Pero en vez de tomar el control y hacernos responsables, colgamos cruces, rosarios, medallones y budas. El político asiste solemnemente a su iglesia después de iniciar alguna innecesaria guerra mientras el pandillero besa la medalla de su santo favorito luego de enfundarse la pistola. Posteriormente, cuando nada puede ya salvarnos, nos conforta la ilusión de que todo está en los planes misteriosos de algún dios o culpamos al destino de nuestra mala suerte.

El determinismo de Hume intenta poner la responsabilidad sobre el individuo, sobre el actor. Su aplicación debe ayudarnos a decidir de forma informada, aceptar que siempre estará la posibilidad de que algo impredecible nos haga fracasar o nos ayude a alcanzar nuestros deseos, pero no podemos esperar que lleguen esas excepciones como si la vida fuera un juego de lotería, dejar nuestras acciones al azar es no valorar el poder que tiene la especie.

Dennet advierte, por su parte, no confundir determinismo con fatalismo. Este último es la idea de que algo malo va a ocurrir no importa lo que hagas al respecto mientras que el determinismo afirma que lo que ocurra depende de lo que hagas, que lo que hagas depende de lo que sabes, que lo que sabes depende de lo que te ha causado saber, y así sucesivamente. Si nos hacemos responsables de nuestros actos estamos comportándonos como los primates morales que deberíamos ser.

“La moral en la especie surge con la evolución del benegoísmo, que es un concepto intermedio entre el egoísmo puro y el altruismo puro, dos elementos que tradicionalmente la moral ha enfrentado. El egoísta y el santo no existen en sus formas puras, las personas promedio somos, más bien, benegoístas, es decir, somos buenos y egoístas o caracterizadas por un buen egoísmo”, explica Dennett.

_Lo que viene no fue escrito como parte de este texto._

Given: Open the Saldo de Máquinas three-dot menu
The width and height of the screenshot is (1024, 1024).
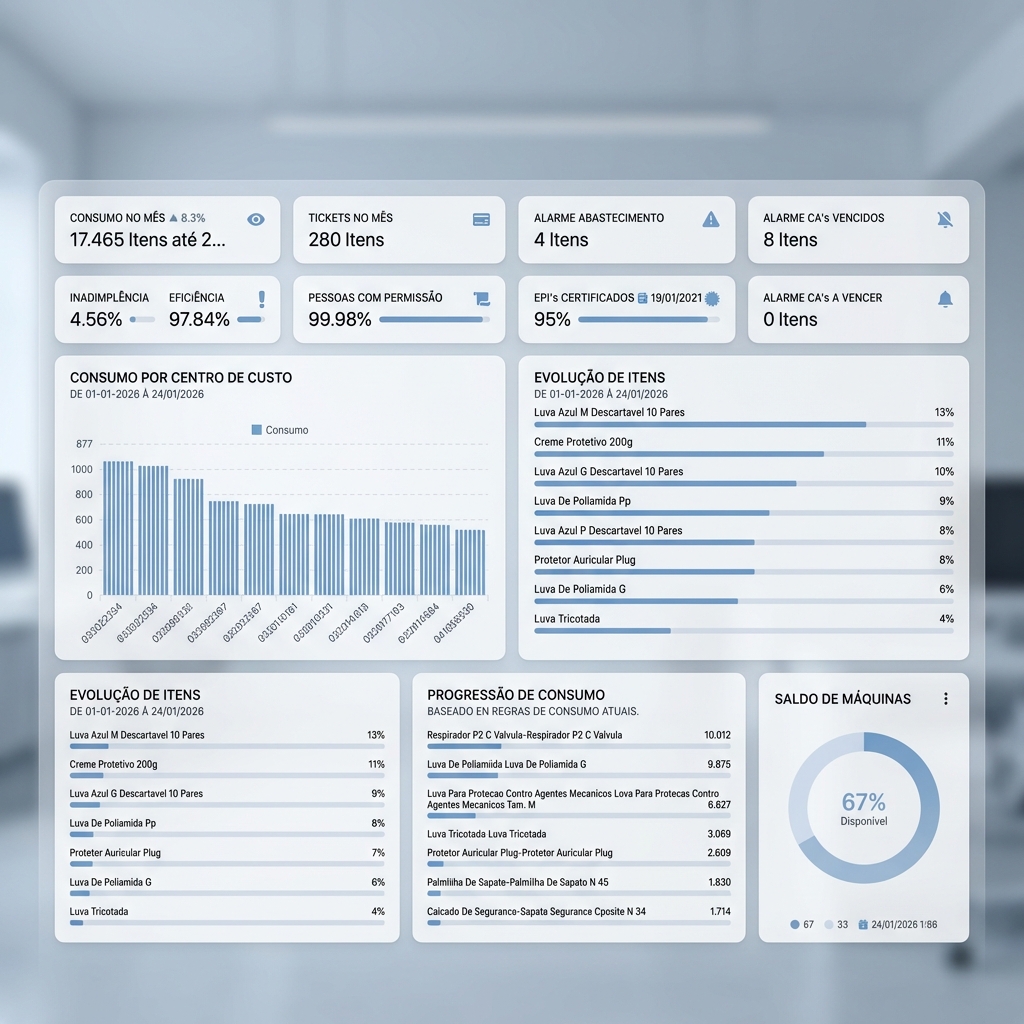Looking at the screenshot, I should [946, 699].
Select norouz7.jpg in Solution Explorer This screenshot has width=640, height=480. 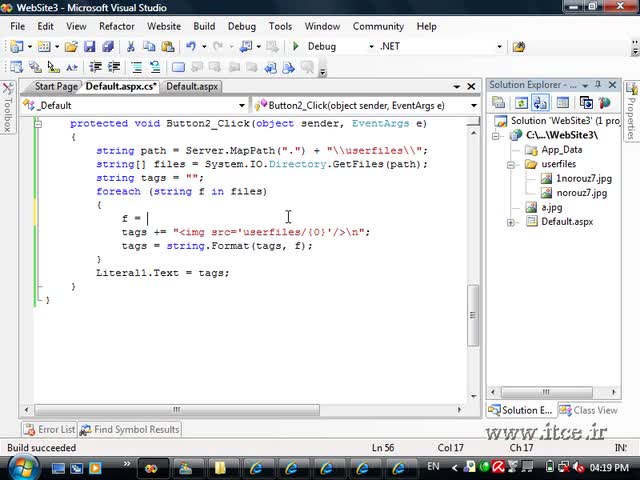click(582, 193)
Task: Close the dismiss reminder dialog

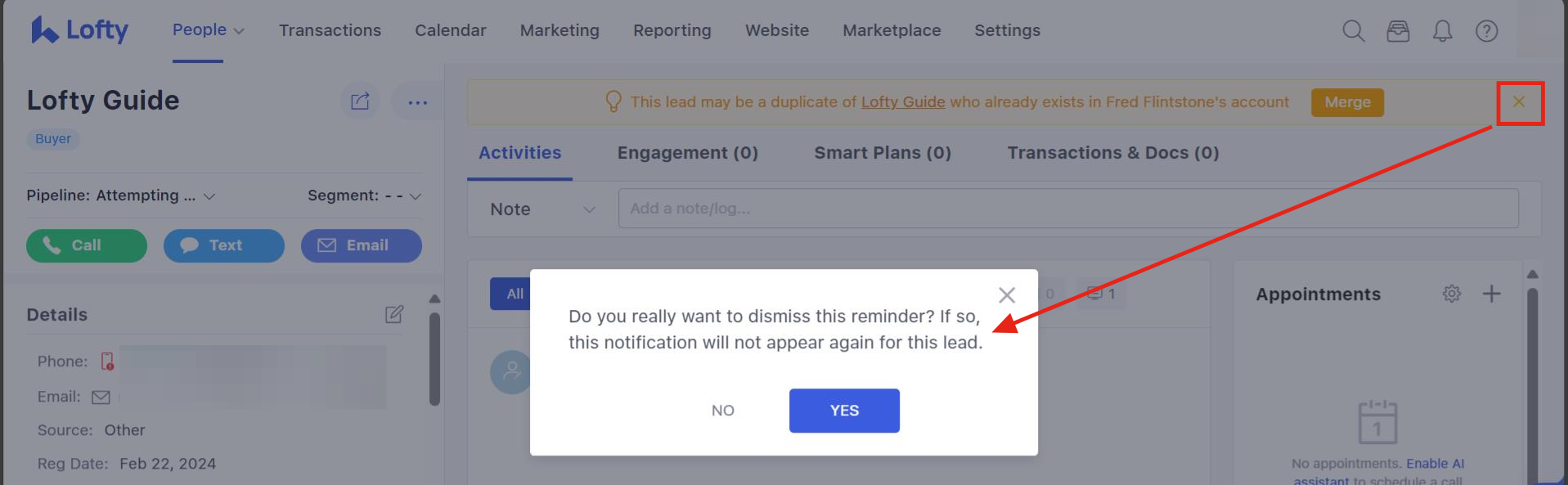Action: tap(1007, 295)
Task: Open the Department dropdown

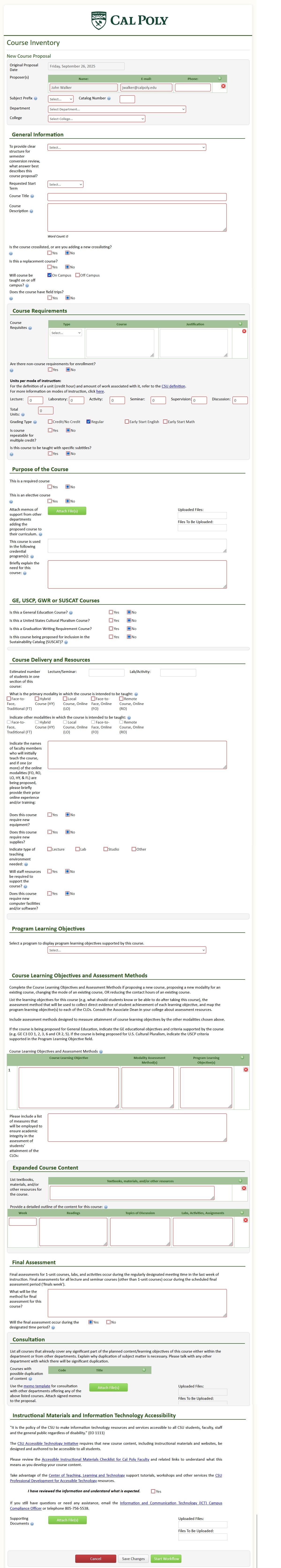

De esta forma, la buena o la mala suerte depende en gran parte de que todos apliquemos este buen egoísmo en nuestras acciones.

En ese sentido, es posible crear una enorme porción de nuestra suerte pero no a través de atajos fantásticos. No tiene que ver con las velas que enciendas en tu iglesia ni la camiseta que usas cada vez que juega tu equipo, es más difícil y mucho más costoso. La fórmula, entre otras cosas, aconseja y anima a responsabilizarte de las consecuencias que producen tus actos, aplicar prácticas de buen egoísmo que beneficien al grupo e intentar mantenerte bien informado respecto a tus opciones. Así, poco a poco, iremos mejorando nuestra suerte y la de todos.

Finalmente, en nuestro paso por la vida no olvidemos el sabio consejo del comediante australiano Jeff Jefferies, que puede muy bien ser el robusto cimiento sobre el que construimos todo lo demás: “intenta no ser un cabrón”.